Une démarche de l'EEDD basée sur le volontariat

Si de nombreux projets en matière d'EEDD existent déjà dans les établissements (voir encart), ceux-ci s'appuient toutefois souvent sur le volontariat des enseignants et/ou de certains chefs d'établissements scolaires, constate le document préparatoire. Nombre d'entre eux ne sont pas "encore assez repérés, et donc valorisés". Or, "il faut à présent susciter un effet d'entraînement positif dans le long terme, d'un plus grand nombre d'écoles et d'établissements scolaires". Comment ? En dégageant du temps pour mener et valoriser les projets et les éco-actions des écoles et établissements éducatifs, préconise Roland Gérard, co-fondateur du CFEEDD et co-directeur du Réseau Ecole et Nature, participant à la table ronde. L'objectif est de développer "les initiatives citoyennes" prises dans les établissements et mettre en œuvre "ce qui marche déjà et qui est facile à installer", comme équiper un établissement d'une éolienne individuelle, d'un système de récupération de l'eau de pluie ou mettre en place un jardin pédagogique, ajoute-t-il. Et de réaffirmer :"Notre chantier commun, c'est bien l'éducation de tous, tout au long de la vie, mais plus question de la limiter aux enfants et à l'école, l'établissement scolaire doit devenir un lieu montrant l'exemple à tous".

La formation des formateurs, levier essentiel

Renforcer la formation de formateurs et de conseillers agricoles pour accompagner de nouvelles filières (valorisation de la biomasse, bioéconomie) est également au cœur des travaux. La formation des enseignants et des éducateurs professionnels en lien avec les autres acteurs du développement durable faisant encore défaut. Or, cette formation des éducateurs est "un levier essentiel de démultiplication et de progrès", rappellent les parties prenantes. Alors que l'EEDD repose sur le volontariat des professeurs "depuis plus de vingt ans", il est "nécessaire de faire intervenir ces enseignants pionniers en tant que formateurs des autres car c'est eux qui ont la conviction, l'expérience et la connaissance des pratiques, les outils et les partenaires", estime M. Gérard.
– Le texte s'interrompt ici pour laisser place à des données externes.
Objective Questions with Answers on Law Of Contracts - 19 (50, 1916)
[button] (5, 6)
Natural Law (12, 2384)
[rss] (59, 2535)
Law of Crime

Reste l'épineuse question du financement indispensable pour développer des projets EEDD. Pourra-t-elle être abordée en période de crise ? L'accompagnement financier est "une "catastrophe aujourd'hui, toutes les associations d'éducation à l'environnement sont en difficulté alors que l'an dernier, le Président Hollande avait promis 10% de budget en plus aux associations d'environnement", a alerté M. Gérard. La création d'un fonds financier (1€ par habitant) à l'échelle des intercommunalités pour financer les classes de nature est proposée par les acteurs. "En ouvrant le débat sur l'EEDD au plus haut niveau, le gouvernement a levé un espoir au sein des acteurs associatifs en particulier ceux-ci attendent maintenant des mesures concrètes, dont des financements, c'est incontournable", espère Roland Gérard.